Despite appearances England is not a wet country, we get less rain per head
than Sudan. Yes annual rainfall is much higher but not when our high population
density is taken into account.
There is not a simple answer. Water is far too
cheap and heavy to justify long distance trunk mains from say Scotland or the
River Severn. But it is certain more must be done. The obvious place to start is
demand – why in Britain do only a third of homes have meters when all our
industrial competitors (except Ireland) all have meters? Houses that have meters use on average 15% less water.
Why do we still accept 25% leakage almost the
same as 25 years ago? Leakage at Thames Water is over 25% while in Paris and New
York it is 10% and Singapore only 5%.
We also need to get better at sharing water
locally. The driest county Kent has six water companies. The Environment Agency
has suggested that the water companies could save half a billion pounds by
installing a few linking pipes between their systems.
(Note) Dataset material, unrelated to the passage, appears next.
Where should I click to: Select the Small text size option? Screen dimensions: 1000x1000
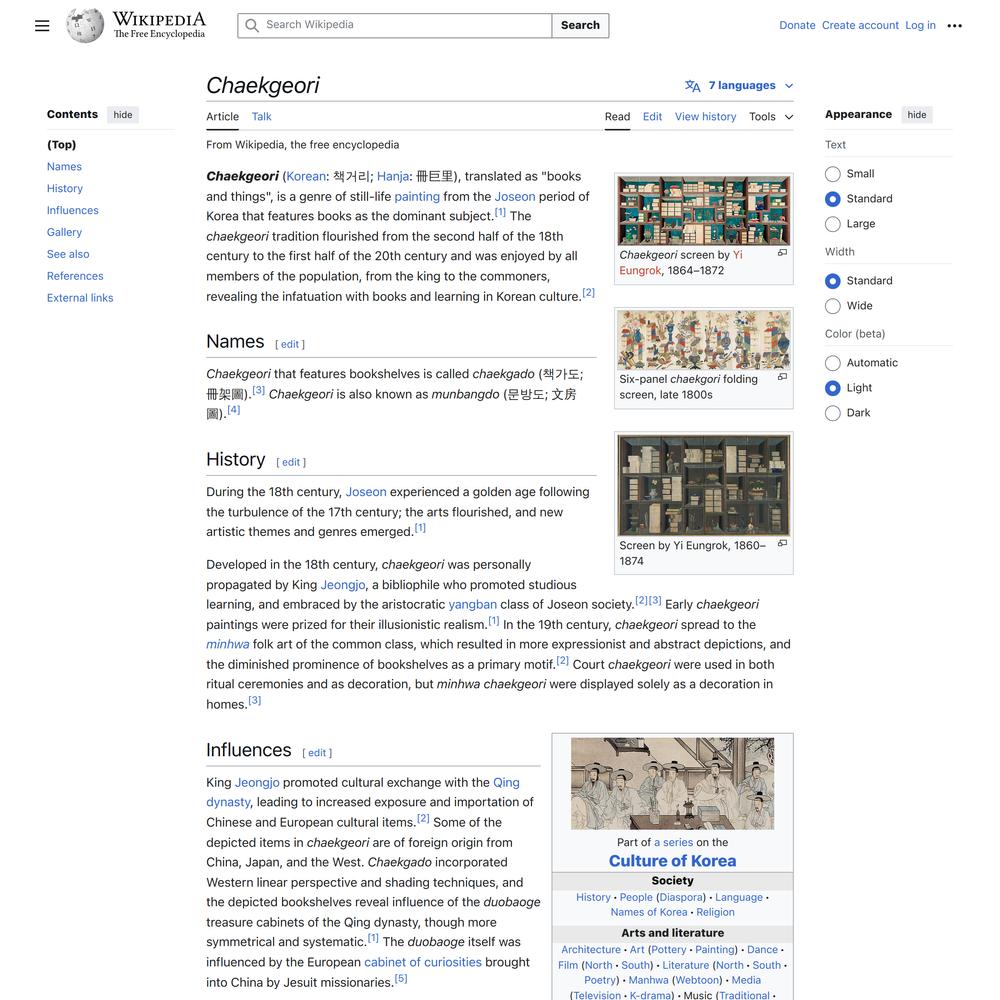(x=833, y=174)
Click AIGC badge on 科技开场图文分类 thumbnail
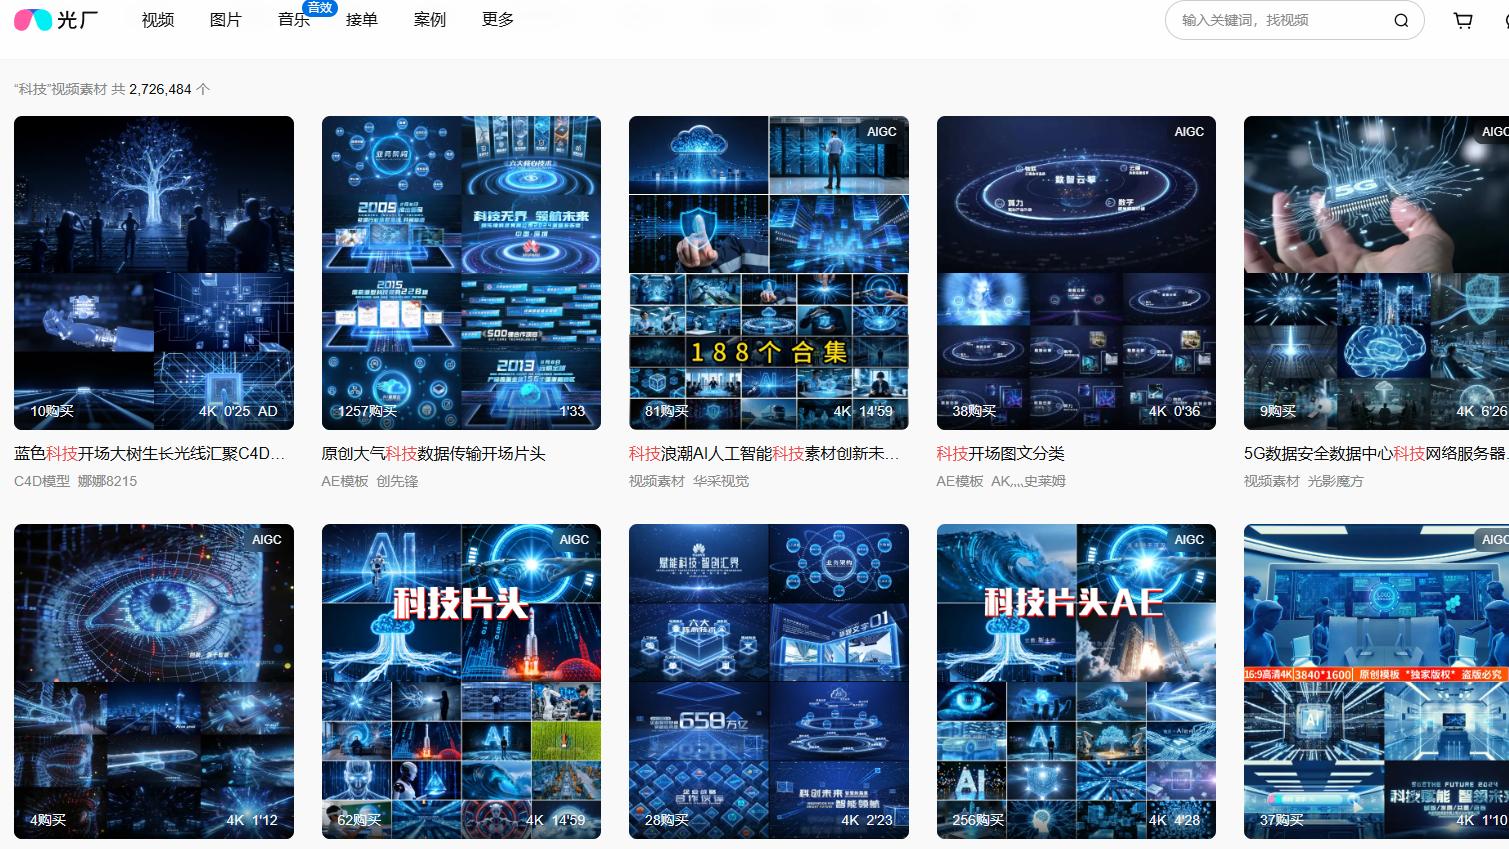This screenshot has width=1509, height=849. coord(1188,132)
Forget a national grid,
install a Kent grid instead.
Water companies want to saddle customers with
very expensive new reservoirs. Yet our track record of building reservoirs in the
right place is not good, just look at Kelder, its water remains under used. We
need to move away from the unhelpful bias in the regulatory system towards
capital cost schemes rather than reducing operating costs. This needs
leadership at Ministerial level with a real willingness to accept that water
problems, drought or floods will only get worse and decisive action is needed.